Work to be completed: Please print the data again exactly as given.

Records to use:

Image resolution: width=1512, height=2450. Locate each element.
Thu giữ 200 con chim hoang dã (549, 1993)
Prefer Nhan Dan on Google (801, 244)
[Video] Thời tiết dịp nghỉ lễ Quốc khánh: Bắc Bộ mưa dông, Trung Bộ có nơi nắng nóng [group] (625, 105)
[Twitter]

Output of the task:
Image resolution: width=1512, height=2450. Locate each element.
Thu giữ 200 con chim hoang dã (549, 1993)
Prefer Nhan Dan on Google (801, 244)
[Video] Thời tiết dịp nghỉ lễ Quốc khánh: Bắc Bộ mưa dông, Trung Bộ có nơi nắng nóng [group] (625, 105)
[Twitter]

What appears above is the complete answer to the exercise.